Personal survey of anti-spam tools

by Michael Alderete on 1/7/2005 · 12 comments

In the three or four years I’ve been fighting unwanted e-mail messages with better tools than the Delete key I’ve tried almost a dozen different tools. This is a quick (ha!) survey of the ones I’ve used, and why I don’t (or do) still use them.

My very first anti-spam tool was something called Mailfilter. I used it for my personal e-mail on Mac OS X, wrote about it here, and almost immediately afterwards lost a non-spam message to an aggressive keyword match. That was the end of Mailfilter. I can’t even remotely recommend it, as it’s just not intelligent enough (strict, single expression matching), and had zero safety net.

My next attempt at a solution was a utility called SpamFire. Like Mailfilter, it is a “pre-filter,” which means it would run before my e-mail client, download my mail, and skim out the spam. Unlike Mailfilter, it actually saved the trapped messages, so if it made a mistake, I could recover the message. It had plenty of other differences from Mailfilter, which I wrote about previously, and which made it so useful that it became the first anti-spam tool I paid for. But in the end I switched to a different tool because SpamFire was separate from my e-mail client, and that made it cumbersome to use.

In the meantime, I had spam coming into my e-mail at work, and at the recommendation of a co-worker, I installed Cloudmark’s SpamNet (now called SafetyBar), an add-in for Microsoft Outlook. It worked reasonably well, but then they went and started charging money for it. It didn’t work well enough, and I didn’t get enough spam at my work address, for it to be worth paying for, so I stopped using it.

I replaced it with another plug-in for Outlook called SpamBayes. Even more effective than SpamNet, it confirmed for me the value of having a tool that plugs into and works directly with your e-mail client. It made dealing with spam seamless, almost effortless (given the lower volume of spam than my home e-mail addresses). Unlike SpamNet, it’s Open Source, and also unlike SpamNet, it doesn’t depend on a third-party server to run. If I still used Outlook (or had a “work” e-mail address), I would still be using SpamBayes. Effective, easy to use, and free. By far the best anti-spam solution I’ve found for Outlook on Windows. Highly recommended.

My happiness with SpamBayes for Outlook lead me to search for an anti-spam tool for my personal use which integrated fully with my e-mail client, Eudora for Mac OS X. I found Spamnix, which wrapped the Open Source tool SpamAssassin in a Eudora plug-in. I fell instantly in love and dropped SpamFire. This was the second anti-spam tool I paid for.
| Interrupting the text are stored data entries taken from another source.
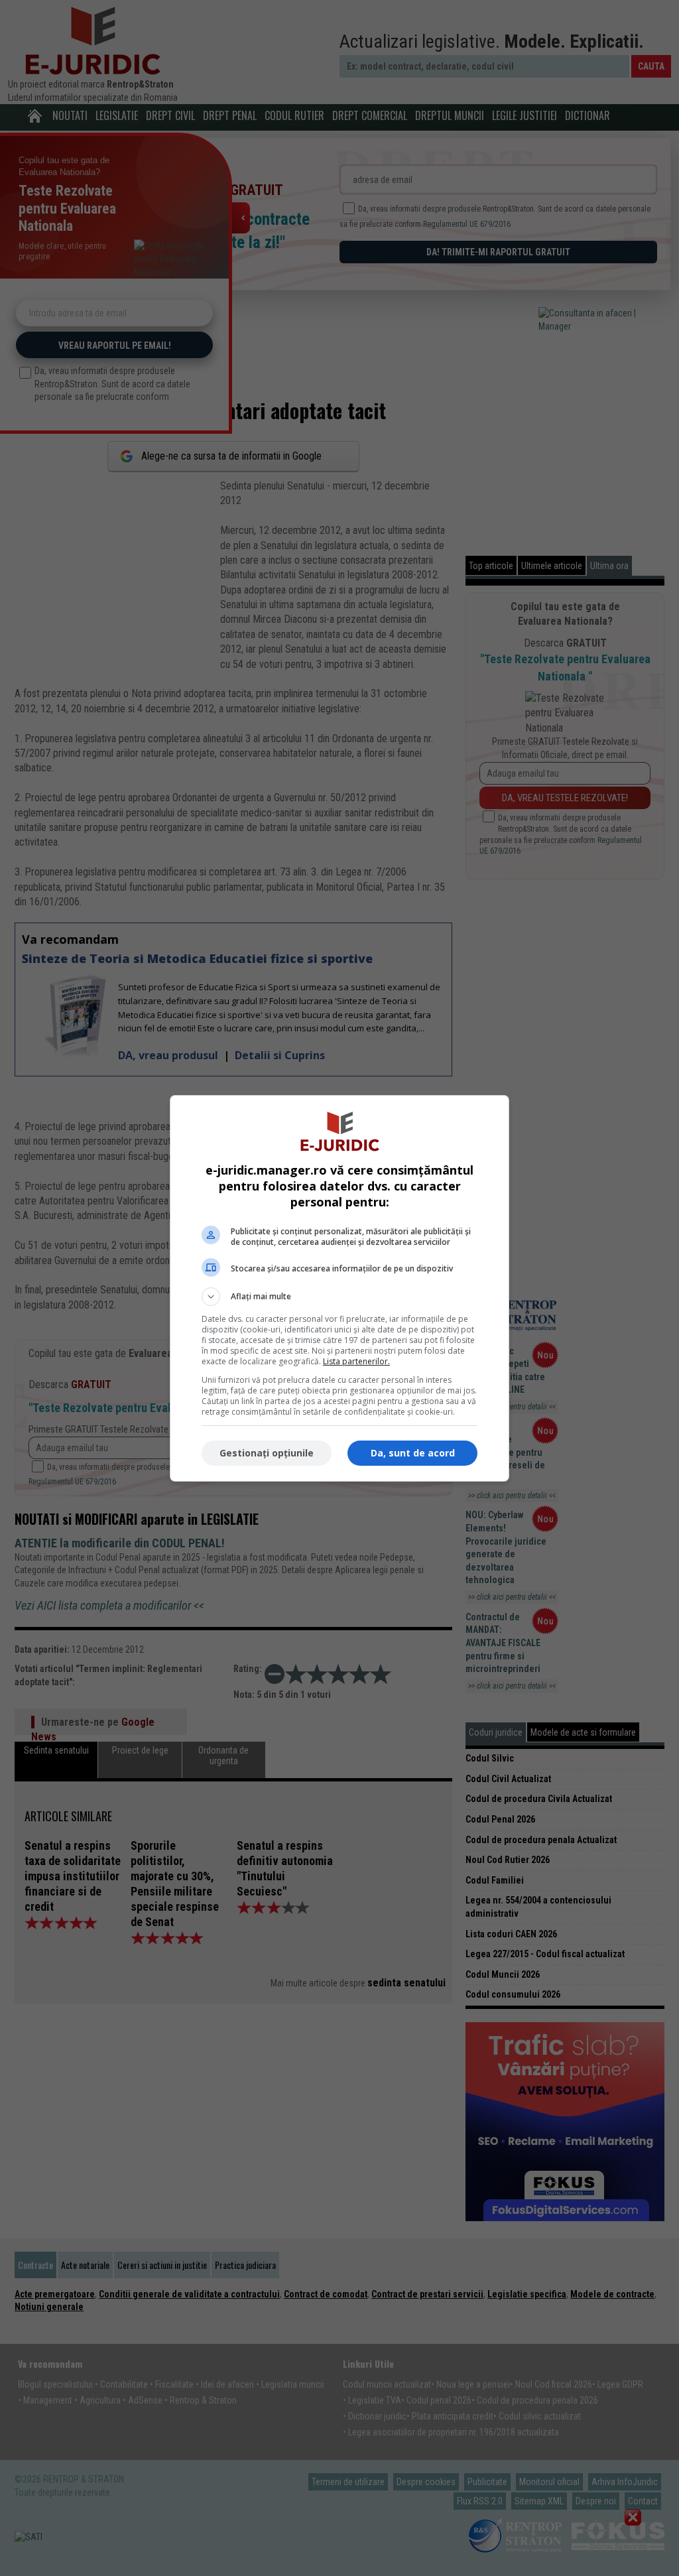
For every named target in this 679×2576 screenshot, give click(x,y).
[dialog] (339, 1288)
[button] (339, 1296)
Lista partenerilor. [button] (356, 1361)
Spamnix was great for a number of reasons. Its interface within Eudora took the form of a new mailbox, and a couple of simple menu commands. Incoming mail judged likely to be spam was shunted off to the new mailbox; the menu commands let you rescue items that were not spam, etc. It was simplicity itself to use, and fairly effective at trapping spam.

The failing of Spamnix was that it was based on an earlier version of SpamAssassin, which while it had some great regular expressions and other traps for catching spam, it didn’t include any Bayesian filtering at all. This meant that spam filtering was good, but never improved. However, it took a new version of Eudora for me to realize that this mattered. (Spamnix has since been upgraded substantially, and uses the latest SpamAssassin with Bayesian filtering; but I’ve not tried it, I moved on to other things, as you can continue to read.)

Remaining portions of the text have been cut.